En los años setenta, los libros de lectura de la escuela primaria enseñaban la letra M con la improbable frase: “mi mamá me mima”. Mafalda subrayaba el gris destino trazado para las mujeres confinadas al universo doméstico. Interpelaba a su madre mientras cargaba el lavarropas: “mamá, ¿qué te gustaría ser si vivieras?” Delataba también las injusticias de clase, y las sutiles expresiones de privilegios que se viven como irrenunciables. En una de sus tiras, comenta con Susanita que le parte el alma “ver gente pobre”, Susanita dice que también a ella.
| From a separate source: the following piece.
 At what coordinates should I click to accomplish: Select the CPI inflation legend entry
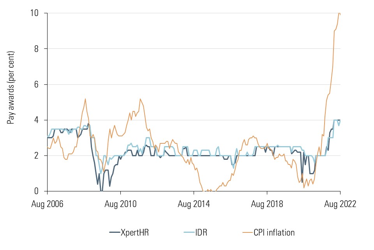(268, 232)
Mafalda agrega que se necesita proveer techo, trabajo y protección social. Susanita responde: “¿para qué tanto? Bastaría con esconderlos”. El contrapunto de lecturas sobre cada problema marcaba un posicionamiento ético y político. Con la tira, muchas niñas intuyeron que era posible construir una opinión propia y crítica, que era posible soñar con un cambio social.
En primera persona del plural
Mafalda fue inspiración y permiso para nuestra generación bisagra. Nos abrió la puerta a la mirada social, al humor como herramienta para iluminar los tonos grises que -tantas veces- adquiere la vida cotidiana. Nos mostró en sus viñetas que lo personal era político y que la injusticia era tarea de todos y de todas, incluso de las niñas. Inspiró nuestra sensibilidad feminista mucho antes de que conociéramos su significado.
Las Mafaldas de la democracia ingresamos a la vida adulta con derecho a tener derechos.
¿Cómo fue la llegada de la democracia para nuestra generación? Ingresamos a la juventud en plena “primavera democrática». Se inauguraba un tiempo de profundos cambios institucionales, con el paradigma de los derechos humanos como bandera, con derivas en la cultura, en los vínculos entre géneros y entre generaciones, en la vida cotidiana y en el mundo público. Transitamos 40 años de vida adulta participando de la democratización de la vida social. Muchas fuimos la primera generación de mujeres universitarias en nuestras familias, casi todas tuvimos formas de vivir la sexualidad y las dinámicas familiares insospechadas para nuestras madres y abuelas, expandimos nuestra autonomía en un mundo construido “a imagen del hombre”, intentamos maternar desafiando los modelos de origen.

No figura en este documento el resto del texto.